En ese sentido, nada nuevo bajo el sol. Perón, que en su exploración juvenil europea había observado atentamente los fenómenos combinados de la estética y la épica de masas, luego de ser liberado de su efímera detención en la isla Martín García decidió sin embargo innovar, construyendo el Monumento al Descamisado en homenaje a la parte del pueblo que lo había liberado creyendo que era el candidato opositor y no la joya preciada del sistema. El monumento, primero, iba a reproducir la imagen del perfecto trabajador autóctono, un trabajador morocho y aindiado, pero de las maquetas iniciales fue pasando a tener las formas de su propio rostro. Después, Evita se enfermó y las cuestiones económicas del país se volvieron difíciles, pero el proyecto era en sus inicios faraónico, y superaría en altura a la Estatua de la Libertad, como correspondía a un país que pretendía competir con Brasil por el liderazgo de la América católica.

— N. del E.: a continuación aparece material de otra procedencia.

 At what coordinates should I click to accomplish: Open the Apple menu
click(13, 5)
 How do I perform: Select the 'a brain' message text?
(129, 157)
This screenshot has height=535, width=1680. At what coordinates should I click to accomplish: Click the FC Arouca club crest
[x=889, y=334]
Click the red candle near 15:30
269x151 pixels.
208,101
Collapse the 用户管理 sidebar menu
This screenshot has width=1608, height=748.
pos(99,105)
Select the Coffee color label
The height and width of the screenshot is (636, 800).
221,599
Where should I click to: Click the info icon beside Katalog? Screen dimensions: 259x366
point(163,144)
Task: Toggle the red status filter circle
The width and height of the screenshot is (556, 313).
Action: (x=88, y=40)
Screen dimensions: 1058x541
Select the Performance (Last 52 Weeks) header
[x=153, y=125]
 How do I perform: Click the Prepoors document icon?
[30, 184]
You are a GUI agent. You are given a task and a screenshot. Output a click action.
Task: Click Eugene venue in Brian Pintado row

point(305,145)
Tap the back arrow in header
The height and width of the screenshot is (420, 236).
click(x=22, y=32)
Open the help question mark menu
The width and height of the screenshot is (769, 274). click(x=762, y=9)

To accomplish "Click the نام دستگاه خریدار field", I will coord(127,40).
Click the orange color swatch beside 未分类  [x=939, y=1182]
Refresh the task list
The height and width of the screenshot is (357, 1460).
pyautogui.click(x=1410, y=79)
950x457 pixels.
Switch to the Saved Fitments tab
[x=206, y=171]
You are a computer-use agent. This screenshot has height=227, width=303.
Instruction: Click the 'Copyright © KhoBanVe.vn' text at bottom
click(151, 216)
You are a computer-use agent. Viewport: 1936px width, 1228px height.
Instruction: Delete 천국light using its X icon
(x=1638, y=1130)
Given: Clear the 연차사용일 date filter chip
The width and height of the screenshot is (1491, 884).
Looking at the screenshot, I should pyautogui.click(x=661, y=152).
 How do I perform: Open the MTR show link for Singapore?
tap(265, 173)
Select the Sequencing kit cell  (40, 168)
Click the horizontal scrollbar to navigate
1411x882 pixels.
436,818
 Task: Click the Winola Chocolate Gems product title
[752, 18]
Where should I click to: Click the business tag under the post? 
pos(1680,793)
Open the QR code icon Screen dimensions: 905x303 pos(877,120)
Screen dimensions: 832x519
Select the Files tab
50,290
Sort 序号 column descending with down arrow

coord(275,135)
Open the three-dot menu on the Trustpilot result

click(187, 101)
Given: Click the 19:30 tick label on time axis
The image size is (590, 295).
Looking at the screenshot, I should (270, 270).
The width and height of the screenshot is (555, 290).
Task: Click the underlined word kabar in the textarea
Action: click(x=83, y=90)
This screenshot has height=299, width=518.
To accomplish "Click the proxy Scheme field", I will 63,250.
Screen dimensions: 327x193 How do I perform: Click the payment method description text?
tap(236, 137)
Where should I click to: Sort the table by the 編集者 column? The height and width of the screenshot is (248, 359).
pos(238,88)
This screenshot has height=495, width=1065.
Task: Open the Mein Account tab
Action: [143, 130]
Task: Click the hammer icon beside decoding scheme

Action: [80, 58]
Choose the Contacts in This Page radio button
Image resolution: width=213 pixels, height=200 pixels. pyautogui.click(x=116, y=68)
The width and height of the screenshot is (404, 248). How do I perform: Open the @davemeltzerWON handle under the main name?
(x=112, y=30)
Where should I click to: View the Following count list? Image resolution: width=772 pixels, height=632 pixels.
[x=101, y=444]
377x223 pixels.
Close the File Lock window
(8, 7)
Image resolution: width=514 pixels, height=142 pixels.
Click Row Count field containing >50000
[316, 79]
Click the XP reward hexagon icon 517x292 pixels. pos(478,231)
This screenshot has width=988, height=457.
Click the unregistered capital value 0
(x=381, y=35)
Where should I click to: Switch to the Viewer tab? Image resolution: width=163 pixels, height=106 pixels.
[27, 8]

Finalmente, ese monumento no se construyó porque Perón fue derrocado e ignoramos si el gran edificio demarchitano conseguirá otra cosa que su piedra fundamental, a plantarse lógicamente el 17 de octubre. El destino del país se construye con la materia del arenero de Amado Boudou, y el destino de toda ambición duradera es su condición efímera, a fin de cuentas, lo único de veras irreversible.